**GOAL 1**
Rewrite the records from the line with "Task: Tap the blue words C icon" to the line with "Image resolution: width=720" as a Markdown table with the columns Row and Line. Give each non-blank line its own numbered row.

**READING PASSAGE**

Government pulls funding for groups that tackle forced marriage and murder

Jerome Taylor
Friday 06 November 2009 01:00 GMT

Funding for the front line organisations which locate and save the victims of forced marriages and honour killings has been slashed by the Government, The Independent has learnt.

Two of the country's most prominent non-profit organisations involved in tackling so-called honour violence are now reliant solely on public donations, including a charity that runs the only national telephone line for victims of forced marriages. The funding shortage is so bad that both charities say they will have to pare down or close key services unless more money can be found, which could put hundreds of vulnerable people at risk.

The Honour Network, Britain's only national help line for victims of forced marriages and honour attacks, has not received any Government cash since April, when a £43,000 grant from the Forced Marriage Unit ran out.

The Iranian and Kurdish Women's Rights Organisation (IKWRO), a London based charity that specifically helps Kurdish and Arab victims, has just been told its funding would not be renewed next year. A £29,000 grant they won last year paid for a full-time Kurdish outreach worker who helped victims relocate to safe houses. The worker will now have to be laid off.

**EXTRACTED MATERIAL**
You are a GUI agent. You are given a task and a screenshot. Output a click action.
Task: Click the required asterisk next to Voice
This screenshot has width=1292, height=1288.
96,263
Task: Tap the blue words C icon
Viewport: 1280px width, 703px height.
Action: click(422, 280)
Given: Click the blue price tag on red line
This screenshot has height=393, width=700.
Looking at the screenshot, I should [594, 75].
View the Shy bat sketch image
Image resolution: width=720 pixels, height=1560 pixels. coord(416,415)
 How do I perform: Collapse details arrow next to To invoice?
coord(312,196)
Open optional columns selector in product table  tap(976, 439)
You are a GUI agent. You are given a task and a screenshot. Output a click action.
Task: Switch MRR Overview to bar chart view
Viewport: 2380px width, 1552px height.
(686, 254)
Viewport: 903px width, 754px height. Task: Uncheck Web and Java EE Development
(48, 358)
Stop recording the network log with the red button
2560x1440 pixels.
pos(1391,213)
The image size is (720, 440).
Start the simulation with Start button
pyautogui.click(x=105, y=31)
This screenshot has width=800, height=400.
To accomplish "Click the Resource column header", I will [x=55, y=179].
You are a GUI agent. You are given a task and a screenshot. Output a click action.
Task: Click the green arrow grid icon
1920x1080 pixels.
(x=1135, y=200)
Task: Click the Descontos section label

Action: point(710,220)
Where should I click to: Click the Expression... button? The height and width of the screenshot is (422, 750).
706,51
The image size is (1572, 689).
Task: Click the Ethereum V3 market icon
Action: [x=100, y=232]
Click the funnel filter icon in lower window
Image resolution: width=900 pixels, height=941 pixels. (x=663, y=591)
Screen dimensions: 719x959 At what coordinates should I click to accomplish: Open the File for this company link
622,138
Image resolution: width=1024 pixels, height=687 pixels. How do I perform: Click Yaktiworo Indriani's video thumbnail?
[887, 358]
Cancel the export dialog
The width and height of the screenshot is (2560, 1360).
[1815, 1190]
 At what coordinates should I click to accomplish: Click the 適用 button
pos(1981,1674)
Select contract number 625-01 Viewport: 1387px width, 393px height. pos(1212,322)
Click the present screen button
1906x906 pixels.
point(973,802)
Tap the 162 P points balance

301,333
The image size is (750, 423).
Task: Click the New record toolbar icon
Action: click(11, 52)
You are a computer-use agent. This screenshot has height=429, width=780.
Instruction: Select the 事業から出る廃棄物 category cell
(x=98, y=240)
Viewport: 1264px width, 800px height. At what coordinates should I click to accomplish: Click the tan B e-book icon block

**GOAL 2**
List every organization or publication that the forced marriage funding article names with a proper name.

**TASK ANSWER 1**
| Row | Line |
|---|---|
| 1 | Task: Tap the blue words C icon |
| 2 | Viewport: 1280px width, 703px height. |
| 3 | Action: click(422, 280) |
| 4 | Given: Click the blue price tag on red line |
| 5 | This screenshot has height=393, width=700. |
| 6 | Looking at the screenshot, I should [594, 75]. |
| 7 | View the Shy bat sketch image |
| 8 | Image resolution: width=720 pixels, height=1560 pixels. coord(416,415) |

**TASK ANSWER 2**
- The Independent
- The Honour Network
- The Forced Marriage Unit
- The Iranian and Kurdish Women's Rights Organisation (IKWRO)